Fine. I’ll honor one question, but no more. I have a cat infestation for two reasons:

  1. I love my animal-loving partner more than I hate living among a cat plague.
  2. Handicats are my kryptonite.
Only handicats and poo can stop Drunk Man!

Only handicats and poo can stop Drunk Man!

It started over six years ago when a stray my Partner named Mr. Tiddles clawed at our bedroom window late one night, desperate for shelter and food. I only let it inside so I could go back to sleep, but eventually it never left. As time passed, more strays wandered to our front door. There was a flea-ridden, young, white kitten we named Reese that wandered up during a party, and then Elvis Cat showed up during the freezing winter. The two handicats (Blind Murphy and Zoe) were adopted by choice, though.

The first day I brought Blind Murphy home, he was frightened and unsure of his new surroundings, never leaving the comfort of the bathroom where we placed his food, water, and litter box.  That night, as I slept, I awoke to something scaling the comforter that draped down the side of the bed. I was prepared to backhand whatever reached the top (I assumed it was Mr. Tiddles), but as my eyes adjusted to the darkness, I realized it was Blind Murphy. He navigated an unseen and unfamiliar terrain, following the sound of my breathing, so he could be with me. For all he knew, the next step could have dropped him off the edge of the world, yet he endured it because he found comfort and safety in my company. He slept on my chest and purred for the rest of the night. By morning, my heart grew three sizes.

What? No, I’m not crying, you asshole. There’s…a lot of dust floating around the room. I swear, whoever you hired to clean this place should be fired. Shut up, Hazel.

Anyway, thank you for letting me share a piece of my story with you today. It feels nice opening up about my woes, even if you are a bunch of weirdos.  I mean, 52 cats? Really, Hazel?

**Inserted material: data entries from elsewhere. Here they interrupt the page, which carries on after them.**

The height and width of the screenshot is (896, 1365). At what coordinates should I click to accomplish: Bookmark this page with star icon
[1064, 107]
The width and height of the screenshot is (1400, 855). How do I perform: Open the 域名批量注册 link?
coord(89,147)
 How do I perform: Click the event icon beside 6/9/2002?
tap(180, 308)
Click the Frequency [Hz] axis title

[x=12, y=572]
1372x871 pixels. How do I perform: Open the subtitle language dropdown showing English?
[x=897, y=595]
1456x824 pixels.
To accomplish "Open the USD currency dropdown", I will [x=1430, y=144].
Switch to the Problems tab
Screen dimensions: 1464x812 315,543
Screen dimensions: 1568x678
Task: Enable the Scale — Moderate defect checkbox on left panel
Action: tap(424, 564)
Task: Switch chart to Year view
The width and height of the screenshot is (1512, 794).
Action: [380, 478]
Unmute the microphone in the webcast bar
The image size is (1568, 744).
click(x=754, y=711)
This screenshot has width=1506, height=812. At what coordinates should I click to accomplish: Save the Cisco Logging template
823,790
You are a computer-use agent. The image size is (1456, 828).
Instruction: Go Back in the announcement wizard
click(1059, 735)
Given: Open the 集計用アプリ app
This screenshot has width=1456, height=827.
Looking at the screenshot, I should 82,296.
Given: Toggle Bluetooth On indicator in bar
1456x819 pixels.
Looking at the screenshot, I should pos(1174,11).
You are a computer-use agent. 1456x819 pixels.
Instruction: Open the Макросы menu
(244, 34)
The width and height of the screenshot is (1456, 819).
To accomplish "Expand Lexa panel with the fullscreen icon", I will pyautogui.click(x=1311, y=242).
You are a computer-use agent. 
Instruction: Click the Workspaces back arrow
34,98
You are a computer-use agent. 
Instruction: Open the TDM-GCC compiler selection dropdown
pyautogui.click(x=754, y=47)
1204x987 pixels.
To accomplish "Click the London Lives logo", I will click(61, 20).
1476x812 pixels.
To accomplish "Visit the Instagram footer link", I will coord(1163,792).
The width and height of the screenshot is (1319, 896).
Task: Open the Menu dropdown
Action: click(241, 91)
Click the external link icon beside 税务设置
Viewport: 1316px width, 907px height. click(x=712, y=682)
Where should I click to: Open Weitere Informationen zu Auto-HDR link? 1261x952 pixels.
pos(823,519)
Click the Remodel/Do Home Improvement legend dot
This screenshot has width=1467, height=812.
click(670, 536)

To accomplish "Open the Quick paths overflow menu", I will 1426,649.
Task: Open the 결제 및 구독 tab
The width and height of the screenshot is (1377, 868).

Oh, and if any of you should happen to relapse, please consider sharing your home with a disabled or special needs cat. If you do, you’ll learn that handicats are not only more loyal and loving, but they provide an emotional reward on which you can’t put a value.

My handicats will want for nothing.

My handicats, Blind Murphy (blind, irritable bowl disease) and Zoe (deaf, asthma, cerebellar hypoplasia), will want for nothing.